Saturday, November 18, 2023

On The Uselessness Of Economists

If you believed something different, you wouldn't be sitting where you are sitting

Suppose one wants to discuss capitalism versus socialism or some smaller matter. One might think the discipline of political economy, now known as economics would be helpful. But it is not.

What is taught in most universities in the United States was shown to be nonsense more than half a century ago. I find it hard to account for this except on the grounds of political ideology. I realize that most academic economists and their students that persist do not experience themselves as propagandists. And it does take some study to master the mathematical models, even if they are incoherent.

Obviously, exceptions exist. I am most aware of the economics departments at the University of Massachusetts at Amherst, the New School, the University of Missouri at Kansas City, and the University of Utah. And I think the situation might be different in some other countries. At least, they can list some prominent universities like the above. Furthermore, in taking courses in academic economics, one should learn something useful about how national products and income accounts are kept.
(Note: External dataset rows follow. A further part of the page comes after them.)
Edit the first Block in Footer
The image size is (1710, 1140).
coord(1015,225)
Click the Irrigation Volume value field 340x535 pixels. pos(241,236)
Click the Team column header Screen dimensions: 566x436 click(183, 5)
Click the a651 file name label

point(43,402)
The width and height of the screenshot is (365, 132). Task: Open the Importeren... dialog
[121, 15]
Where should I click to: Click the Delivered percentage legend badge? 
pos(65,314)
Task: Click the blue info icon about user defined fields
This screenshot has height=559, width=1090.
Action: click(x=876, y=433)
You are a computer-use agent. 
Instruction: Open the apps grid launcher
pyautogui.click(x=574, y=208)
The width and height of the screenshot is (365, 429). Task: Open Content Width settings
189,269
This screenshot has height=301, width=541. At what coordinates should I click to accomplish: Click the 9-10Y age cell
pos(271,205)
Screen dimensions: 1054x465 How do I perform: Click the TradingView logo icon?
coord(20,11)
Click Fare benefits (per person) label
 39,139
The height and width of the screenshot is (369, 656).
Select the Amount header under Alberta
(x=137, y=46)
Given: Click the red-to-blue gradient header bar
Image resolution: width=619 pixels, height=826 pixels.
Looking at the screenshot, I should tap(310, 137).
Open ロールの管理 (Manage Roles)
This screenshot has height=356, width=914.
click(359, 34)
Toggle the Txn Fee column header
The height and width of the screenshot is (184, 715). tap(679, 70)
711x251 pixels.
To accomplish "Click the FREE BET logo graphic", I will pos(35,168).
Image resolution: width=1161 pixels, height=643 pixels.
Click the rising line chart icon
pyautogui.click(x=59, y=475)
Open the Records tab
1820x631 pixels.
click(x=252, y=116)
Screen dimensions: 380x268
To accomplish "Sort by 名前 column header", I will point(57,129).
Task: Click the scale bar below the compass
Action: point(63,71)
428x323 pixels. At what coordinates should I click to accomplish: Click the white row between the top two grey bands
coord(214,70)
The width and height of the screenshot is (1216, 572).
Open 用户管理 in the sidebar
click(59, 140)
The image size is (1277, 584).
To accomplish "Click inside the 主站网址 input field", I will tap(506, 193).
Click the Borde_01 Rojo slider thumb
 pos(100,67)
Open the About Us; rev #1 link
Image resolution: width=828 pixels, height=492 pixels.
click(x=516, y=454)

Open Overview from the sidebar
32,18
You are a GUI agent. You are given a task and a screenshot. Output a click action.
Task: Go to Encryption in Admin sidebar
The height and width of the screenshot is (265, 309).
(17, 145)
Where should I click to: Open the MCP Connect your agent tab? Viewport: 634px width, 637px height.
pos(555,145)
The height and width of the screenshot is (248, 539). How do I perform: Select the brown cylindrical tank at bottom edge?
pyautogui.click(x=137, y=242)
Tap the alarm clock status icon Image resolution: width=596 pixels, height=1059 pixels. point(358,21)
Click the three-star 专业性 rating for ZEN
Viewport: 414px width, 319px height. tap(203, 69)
Many economists might think they are doing measurement without theory, that these theoretical incoherences that I go on about do not matter to them. And there are many partial models that might be useful in a narrow context.

These sort of questions should have clear answers: For some model, what are the parameters and and what are the variables found in the solution? For each parameter or variable, what are the units of measure? Lately, I have been recommending a John Eatwell lecture on the bomb that Piero Sraffa placed at the foundations of economic theory. Working through Kurz and Salvadori's 1995 textbook is also a good way to understand my favorite devasting criticism of marginalist economics.

Smith's natural prices, Ricardo's prices of production, and Marshall's normal prices all characterize a long-period position or equilibrium, depending on the theory. Marginalist economics is about the allocation of given resources. The quantity and initial distribution of capital goods are among the givens, at least in Walras' formulation. Supply and demand are supposed to clear in all markets in equilibrium, and the capitalists obtain the same rate of profits in all markets. This model is ovedetermined and inconsistent. Walras was mistaken.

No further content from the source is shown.